C'est à la tribune de la Convention qu'un jeune député a un jour bondi. Il est taillé en athlète, mais ce qui frappe, c'est son visage d'une laideur écrasante: quand il était petit, un taureau lui a arraché d'un coup de corne la lèvre supérieure; un autre taureau lui a écrasé le nez. La petite vérole est venue ensuite labourer ce visage déjà si éprouvé. Élu député de Paris, ce jeune homme s'appelle Danton. Il ne prend pas la parole, il la conquiert. Il gronde, il tonne, il rugit. Tous ceux qui l'ont approché ont été frappés par sa fabuleuse énergie, sa façon de parler âpre et pleine de fougue. Ce jour-là, ce qu'il réclame de la Convention, pour faire face au danger mortel que court la patrie, ce sont des mesures radicales. Il hurle: - De l'audace! Encore de l'audace! Toujours de l'audace et la France est sauvée! C'est que les Prussiens, alliés aux Autrichiens, sont entrés eux aussi en France. Ils ont pris Verdun. La route de Paris est ouverte. À cette nouvelle, d'ailleurs, les Parisiens ont envahi les prisons où sont incarcérés de nombreux prisonniers, soupçonnés d'être des adversaires de la Révolution. - Les ennemis, s'écrie-t-on, vont les délivrer dès qu'ils seront à Paris! Alors, pour qu'ils ne soient pas libérés, une foule irresponsable va s'adonner à d'impitoyables massacres. Aux prisons de l'Abbaye, des Carmes, de la Force, du Châtelet, de la Conciergerie, de Bicêtre, de la Salpêtrière, on tue aveuglément, sans jugement, et n'importe qui. Des femmes aussi bien que des hommes. Des pauvres comme des riches. Des jeunes gens et des vieillards. On assomme, on égorge, on poignarde. Vous devez vous souvenir que de tels excès, même s'ils s'expliquent, ne peuvent être excusés. Tous les hommes, même coupables, ont droit à la justice. Les victimes des massacres de septembre n'ont pas eu droit aux juges qui, à n'en pas douter, auraient découvert beaucoup d'innocents parmi elles. Danton, en tout cas, a été écouté. Pour arrêter l'ennemi, la nation tout entière se mobilise. Sur les places publiques, à l'ombre du drapeau tricolore, on ouvre des bureaux de recrutement pour l'armée où des milliers de jeunes gens viennent se faire inscrire. Ce sont les volontaires de 1792.

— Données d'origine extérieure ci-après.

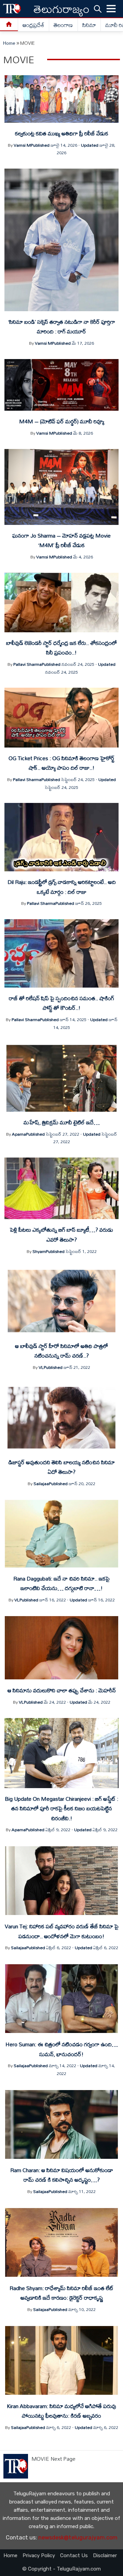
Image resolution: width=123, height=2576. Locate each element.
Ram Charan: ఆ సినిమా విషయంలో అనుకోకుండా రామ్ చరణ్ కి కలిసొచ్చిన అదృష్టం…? (61, 2175)
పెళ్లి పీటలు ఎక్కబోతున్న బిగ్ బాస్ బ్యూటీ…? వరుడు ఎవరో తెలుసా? (61, 1234)
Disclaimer (105, 2555)
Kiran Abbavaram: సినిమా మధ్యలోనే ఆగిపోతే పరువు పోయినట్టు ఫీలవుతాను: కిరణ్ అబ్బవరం (61, 2411)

Assis devant une table bien garnie et entouré d'une cour d'officiers à sa dévotion, un général prussien est secoué par un rire dont il semble qu'il ne s'arrêtera pas. Il a grande allure, il faut le reconnaître, le duc de Brunswick qui commande l'armée du roi de Prusse. Ce qui le réjouit tant, c'est que l'armée française - on vient de le lui annoncer - marche contre lui. - L'armée française! Pauvres Français! Ils ont déjà été battus à plate couture par les Autrichiens. Pour Brunswick, il ne s'agit que d'une armée de savetiers et de loqueteux. Il est vrai qu'en ce qui concerne l'habillement, il voit juste : ce n'est pas par leur tenue que brillent les Français. Brunswick se taille auprès des officiers un dernier succès en jurant que la nouvelle devise des Français est vaincre ou courir!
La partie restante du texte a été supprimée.